— start —

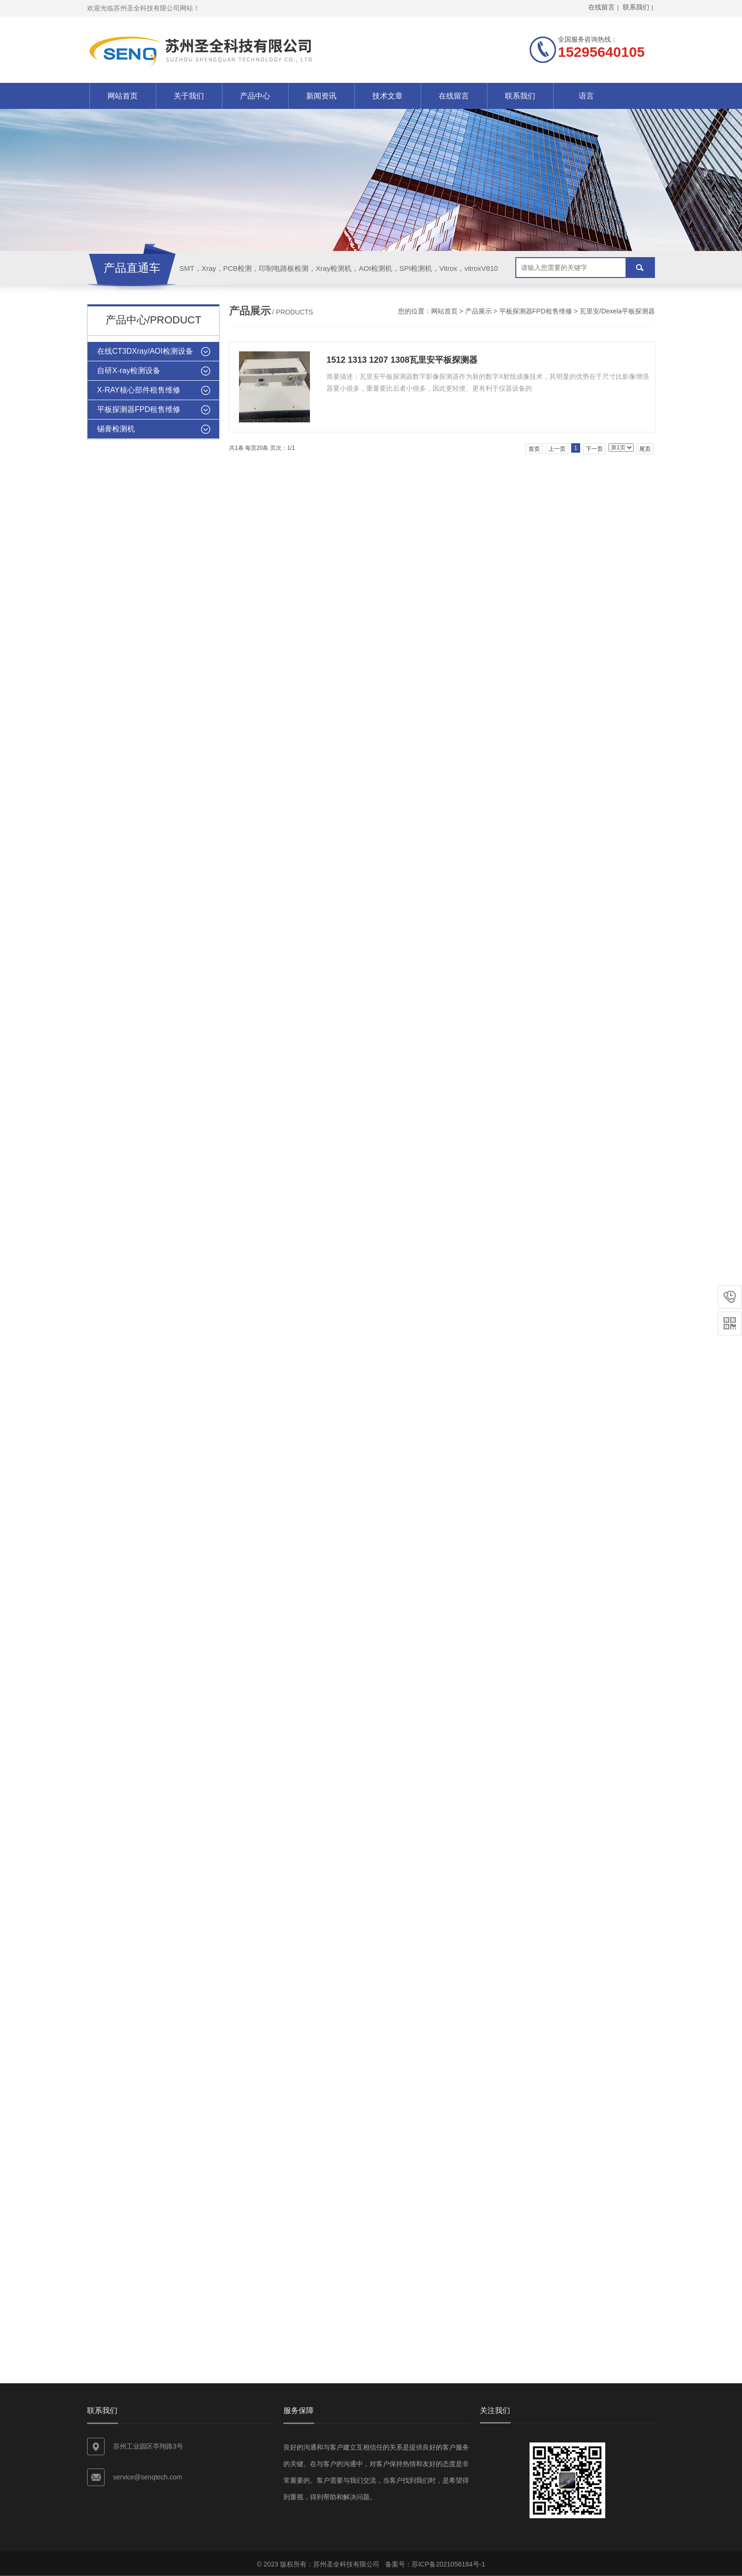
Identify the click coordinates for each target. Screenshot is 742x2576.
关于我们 (189, 96)
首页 (534, 449)
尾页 (645, 449)
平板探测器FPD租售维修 (535, 311)
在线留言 (454, 96)
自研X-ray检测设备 (128, 371)
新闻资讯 (321, 96)
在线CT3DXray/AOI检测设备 (145, 351)
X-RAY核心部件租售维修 (138, 390)
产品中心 (255, 96)
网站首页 (122, 96)
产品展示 (478, 311)
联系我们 (520, 96)
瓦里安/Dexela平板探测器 (617, 311)
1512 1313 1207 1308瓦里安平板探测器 (402, 360)
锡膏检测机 (116, 429)
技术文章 (387, 96)
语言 (586, 96)
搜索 (640, 267)
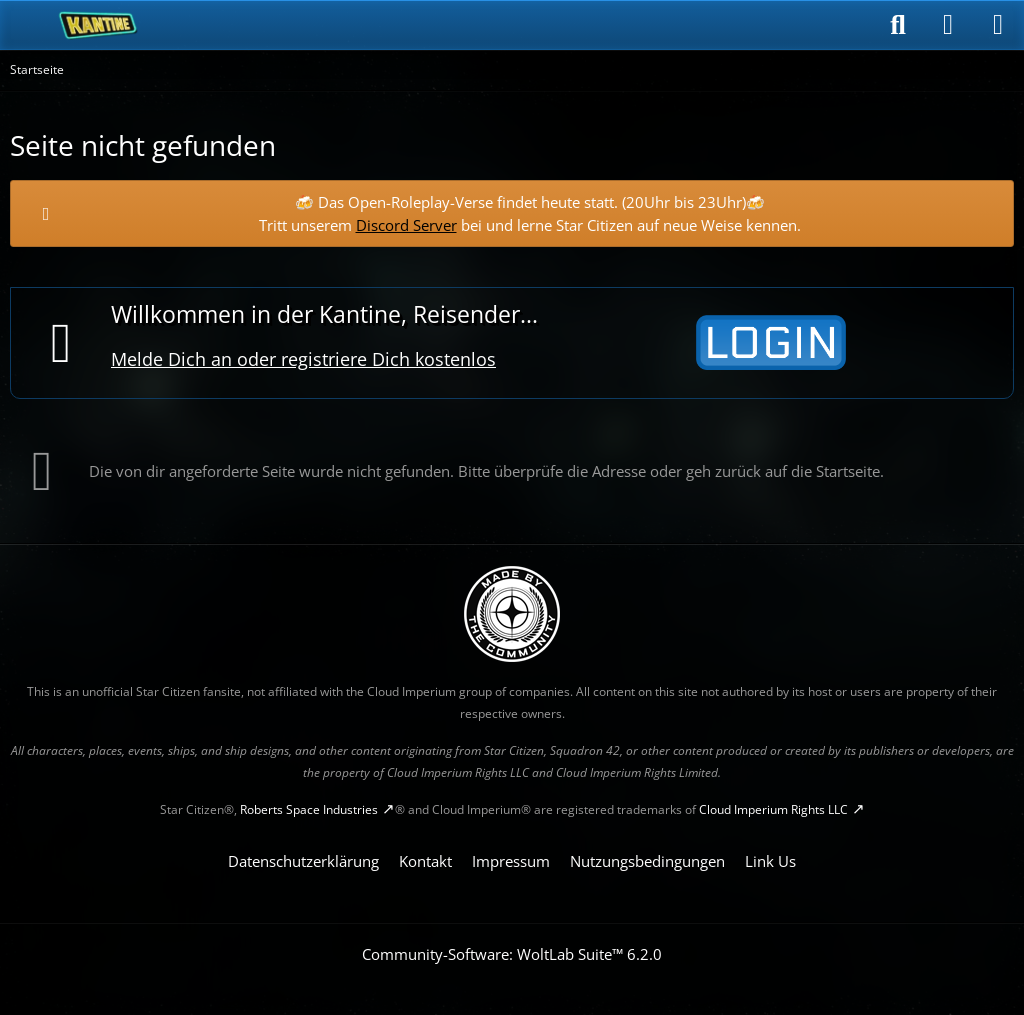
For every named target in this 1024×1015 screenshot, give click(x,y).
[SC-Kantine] (98, 25)
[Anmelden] (948, 25)
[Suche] (898, 25)
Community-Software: (512, 954)
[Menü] (998, 25)
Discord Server (406, 225)
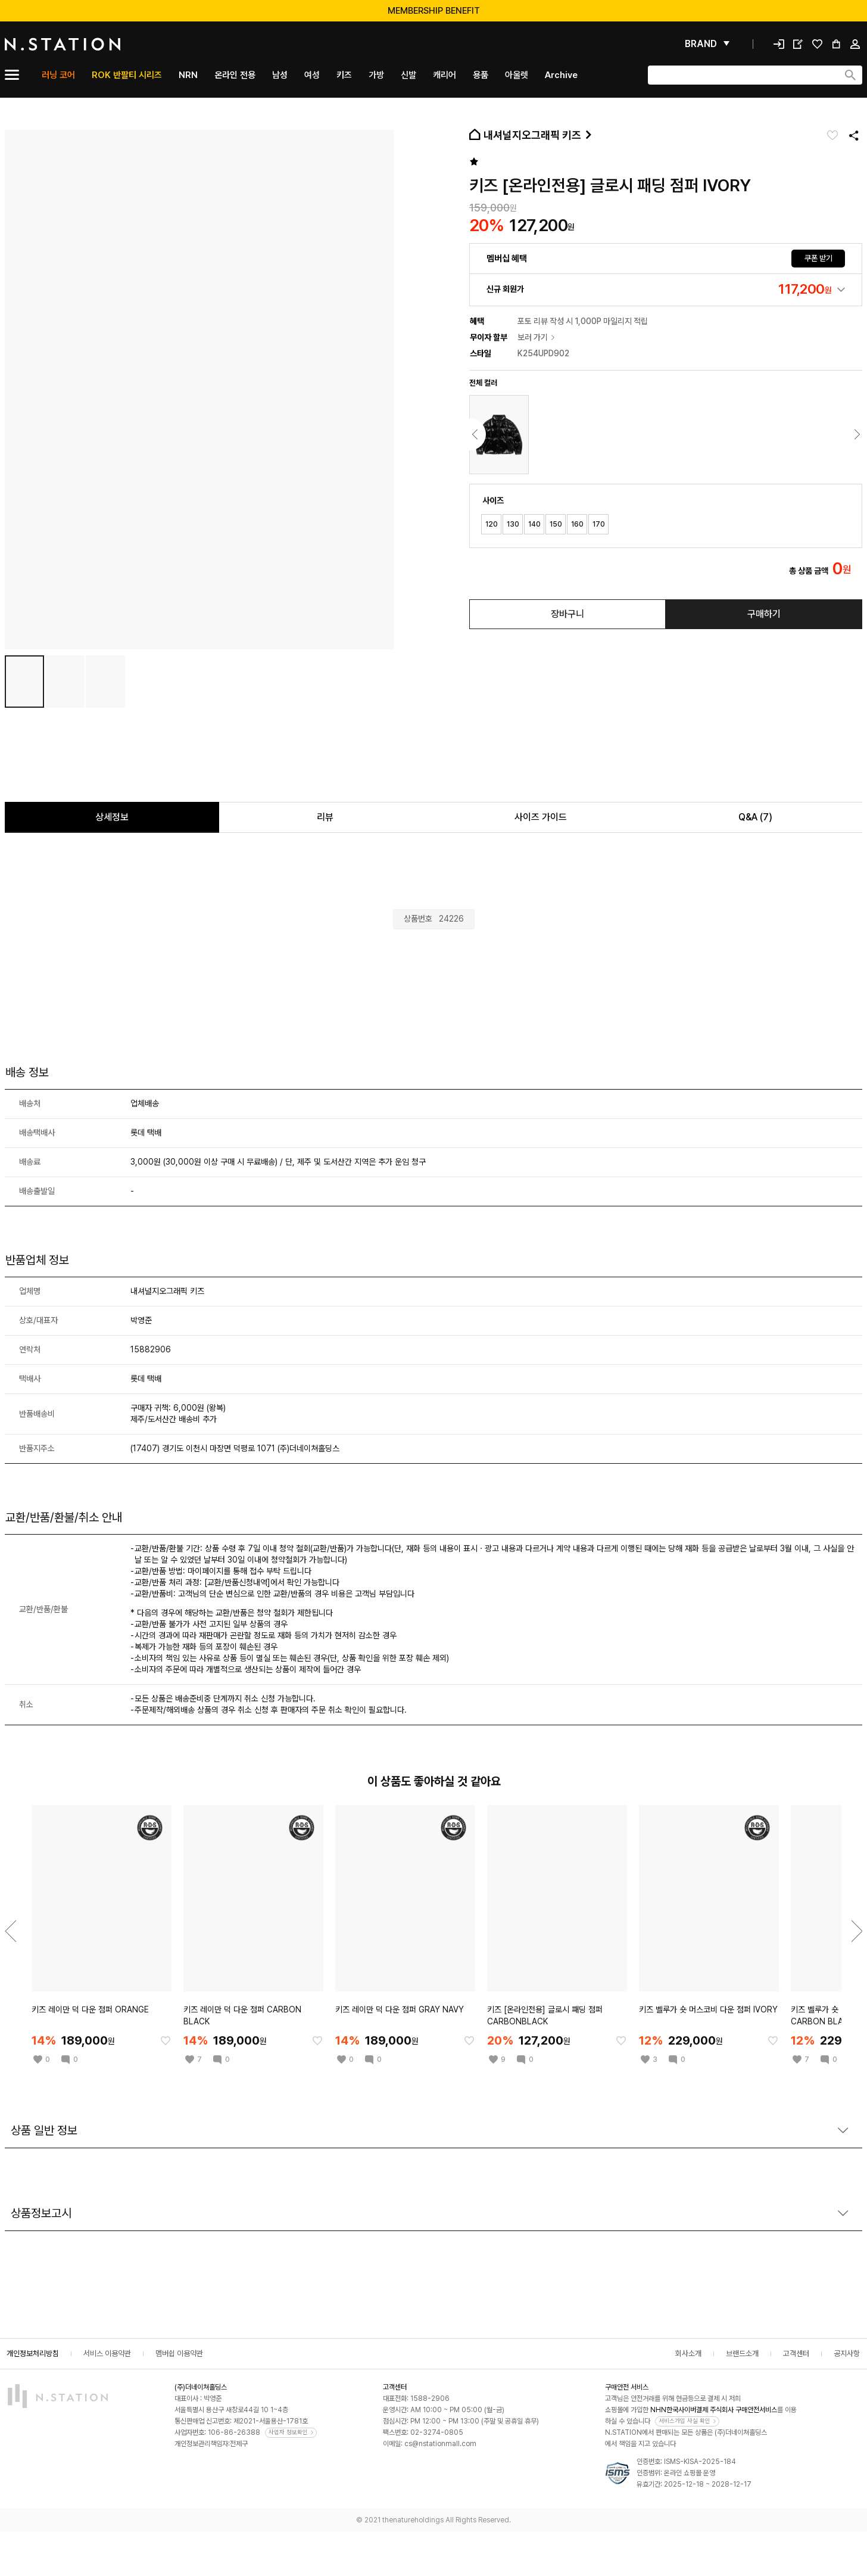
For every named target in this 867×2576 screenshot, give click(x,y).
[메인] (91, 44)
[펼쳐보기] (707, 44)
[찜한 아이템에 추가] (165, 2040)
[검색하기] (850, 75)
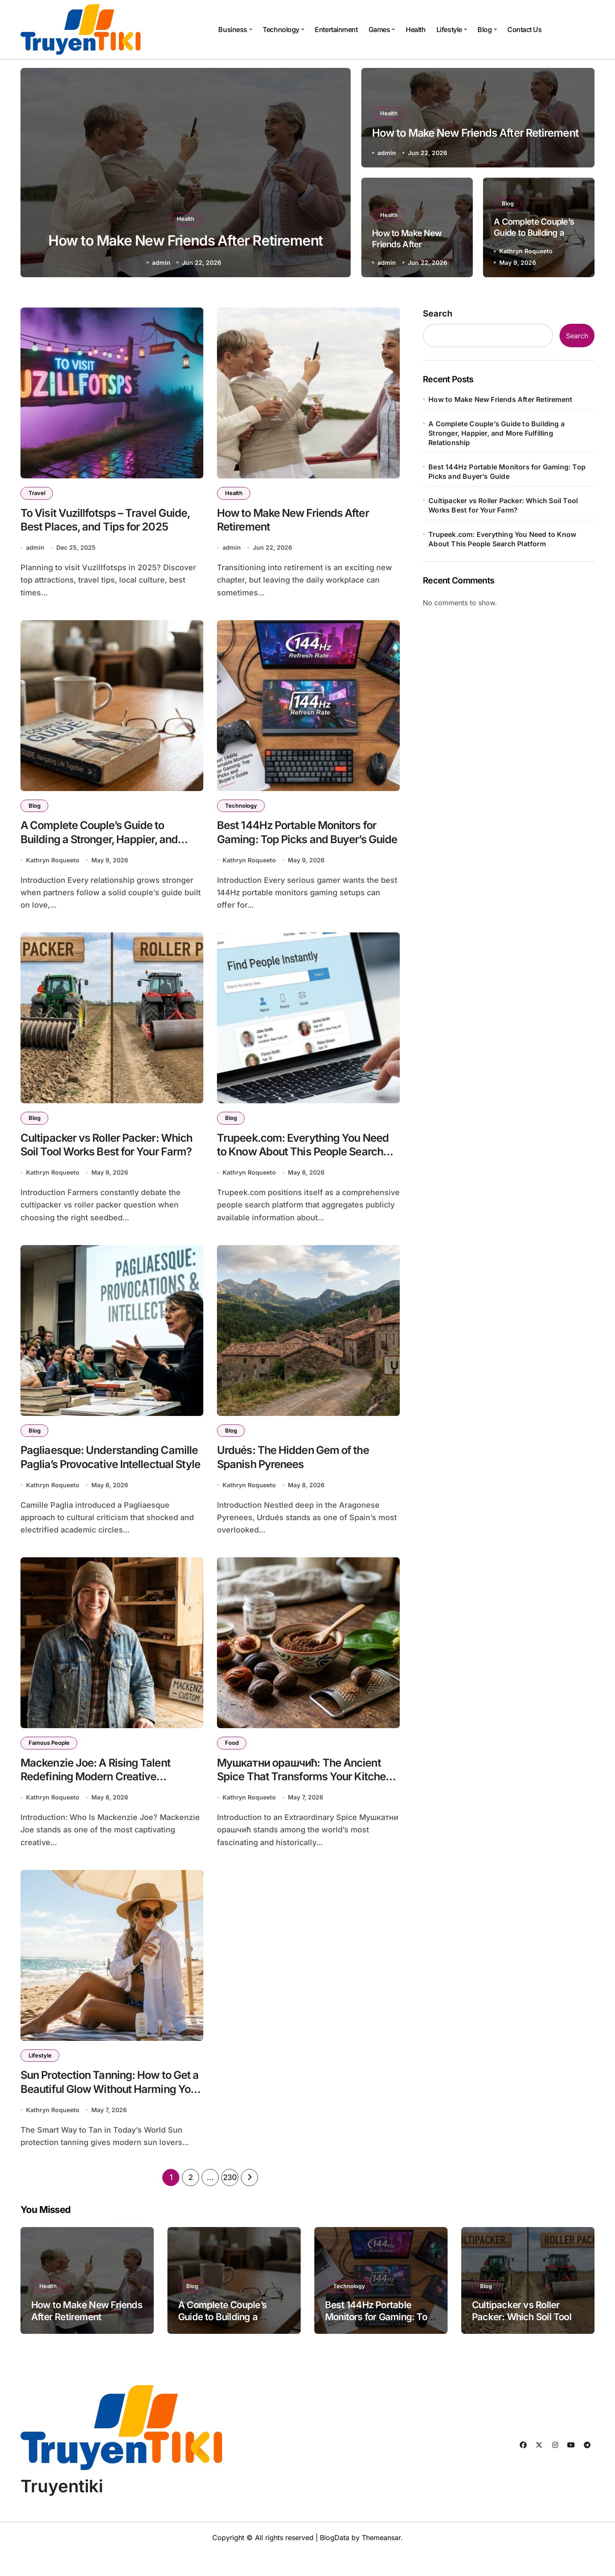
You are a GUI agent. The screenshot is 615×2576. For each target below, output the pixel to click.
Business (235, 29)
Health (415, 29)
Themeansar (381, 2560)
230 (230, 2200)
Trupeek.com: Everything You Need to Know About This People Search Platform (305, 1163)
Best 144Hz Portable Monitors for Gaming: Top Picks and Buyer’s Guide (305, 846)
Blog (487, 29)
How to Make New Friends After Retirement (407, 244)
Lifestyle (451, 29)
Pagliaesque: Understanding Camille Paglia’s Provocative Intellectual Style (96, 1479)
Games (382, 29)
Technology (283, 29)
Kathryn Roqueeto (526, 250)
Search (437, 313)
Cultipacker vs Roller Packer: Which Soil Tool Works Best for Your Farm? (102, 1163)
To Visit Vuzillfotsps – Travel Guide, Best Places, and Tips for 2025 (104, 530)
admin (161, 262)
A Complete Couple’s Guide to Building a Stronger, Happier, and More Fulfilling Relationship (106, 846)
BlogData (334, 2560)
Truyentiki (61, 2509)
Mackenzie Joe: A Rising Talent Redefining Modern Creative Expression (103, 1795)
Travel (37, 493)
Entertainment (336, 29)
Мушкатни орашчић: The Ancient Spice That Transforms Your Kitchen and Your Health (308, 1795)
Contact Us (524, 29)
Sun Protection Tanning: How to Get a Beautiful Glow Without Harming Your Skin (104, 2111)
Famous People (49, 1758)
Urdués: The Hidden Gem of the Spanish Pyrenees (301, 1471)
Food (233, 1758)
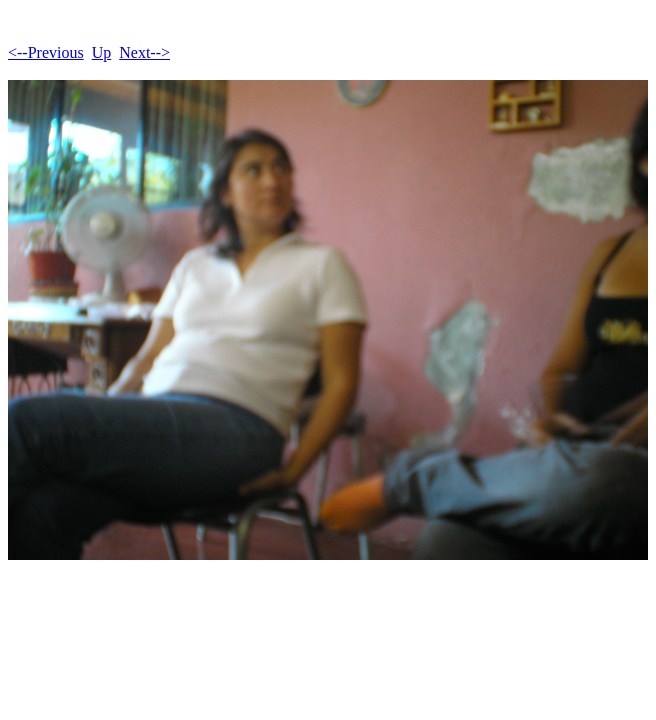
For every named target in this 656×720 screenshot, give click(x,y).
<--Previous (46, 52)
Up (102, 52)
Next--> (144, 52)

— end —

● **Exercise brief**
Rewrite everything from the line containing "[검색하기] (850, 75)" down to the line containing "Blog (487, 29)", adding 7 to each coordinate. Keep every line of text but leave out the picture.

● **Reply**
[검색하기] (857, 82)
You are a GUI agent. The screenshot is 615×2576. For each target below, output the pixel to click.
Business (242, 36)
Health (422, 36)
Themeansar (388, 2567)
230 (237, 2207)
Trupeek.com: Everything You Need to Know About This People Search Platform (312, 1170)
Best 144Hz Portable Monitors for Gaming: Top Picks and Buyer’s Guide (312, 853)
Blog (494, 36)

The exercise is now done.